As one of the Team Leads for Project Team 7, I facilitate the discussion of the Awareness and Training Category under the Govern Function and lead the development of TKS statements for each subcategory.

Awareness and Training (GV.AT-P): The organization’s workforce and third parties engaged in data processing are provided privacy awareness education and are trained to perform their privacy-related duties and responsibilities consistent with related policies, processes, procedures, and agreements and organizational privacy values.

  • GV.AT-P1: The workforce is informed and trained on its roles and responsibilities.
  • GV.AT-P2: Senior executives understand their roles and responsibilities.
  • GV.AT-P3: Privacy personnel understand their roles and responsibilities.
  • GV.AT-P4: Third parties (e.g., service providers, customers, partners) understand their roles and responsibilities.

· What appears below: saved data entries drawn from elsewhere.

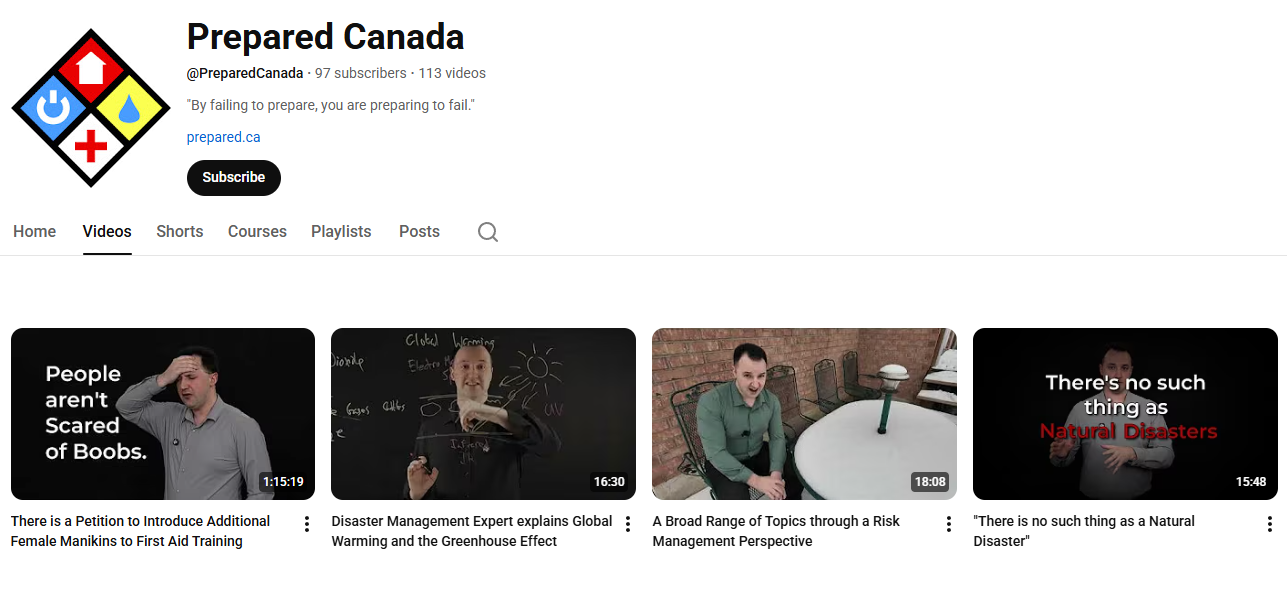
Task: Open the Posts tab
Action: (x=419, y=232)
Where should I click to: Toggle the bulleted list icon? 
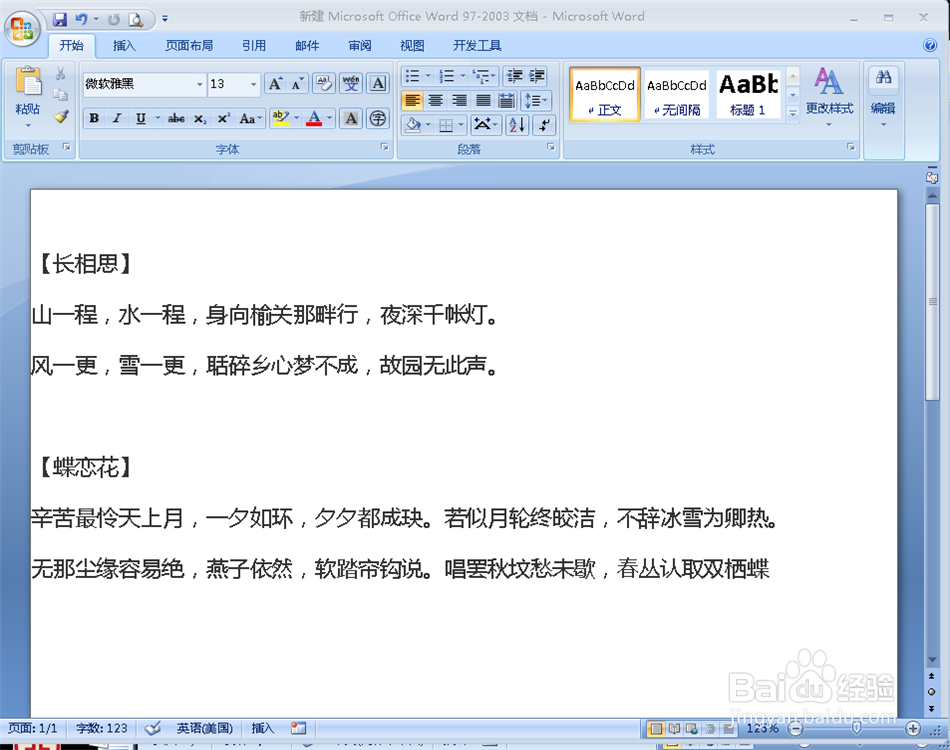tap(412, 75)
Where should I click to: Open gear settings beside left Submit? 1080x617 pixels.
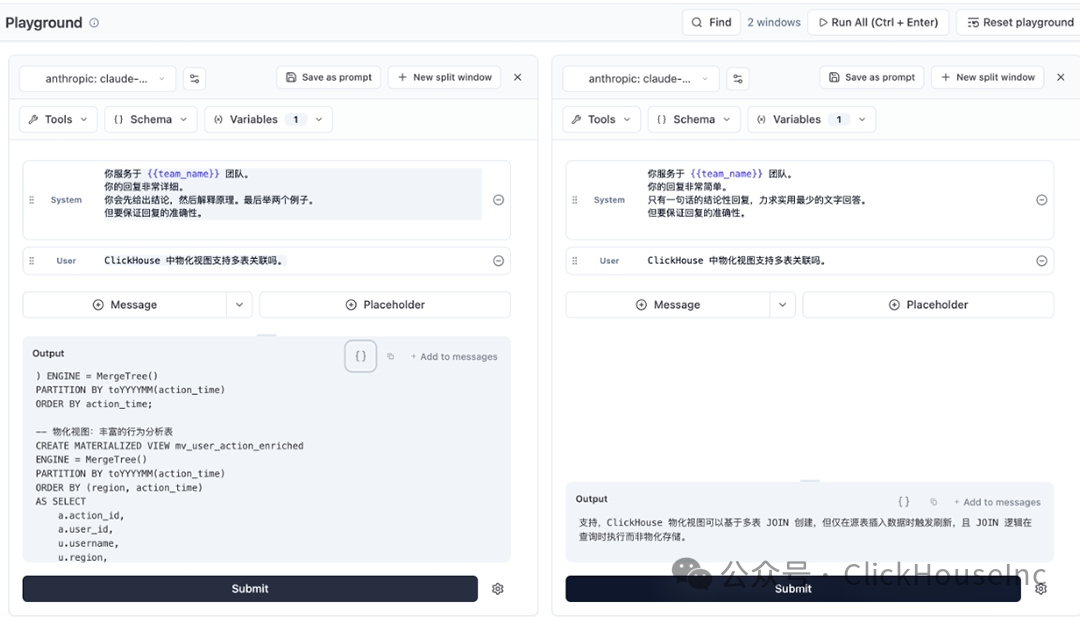point(498,589)
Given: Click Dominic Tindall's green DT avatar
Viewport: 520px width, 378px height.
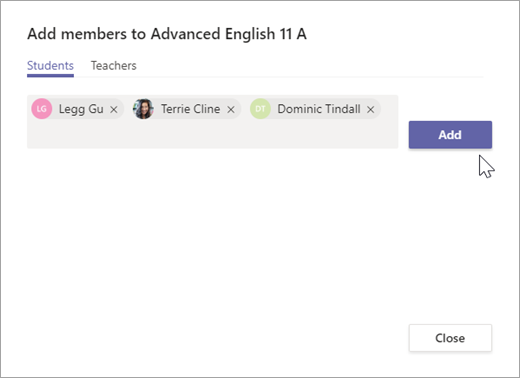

How Can You Support the PWWG?

The NIST Privacy Framework has come a long way in a brief time, and its journey continues. The PWWG is a dedicated village of professionals working together to nurture a skilled privacy workforce, recognizing that privacy is a shared responsibility that involves us all. It's interdisciplinary, and it "takes a village." What works for one organization may not work for another, and everyone has a unique perspective to share.

The PWWG's work is ongoing, and there are several ways you can get involved and support this vital initiative:

  • Join the PWWG: Attend the monthly meetings to stay up to date with the latest developments. During these sessions, teams will brief the audience on their work over the past month.
  • Participate in Project Teams: You can sign up for Teams six (Risk Management Strategy), seven (Awareness and Training), or eight (Data Processing Management), which are actively working on tasks. If you're interested in other aspects of privacy, consider joining upcoming teams set to kick off in September/October, such as Team nine (Monitoring and Review), Team 10 (Disassociated Processing), and Team 11 (Data Processing Awareness).
  • Adopt the Privacy Framework: Reach out and ask me about the NIST Privacy Framework or tell me about your own experiences!   

By supporting these efforts, we can help shape a future where privacy is protected, respected, and upheld regardless of industry or sector.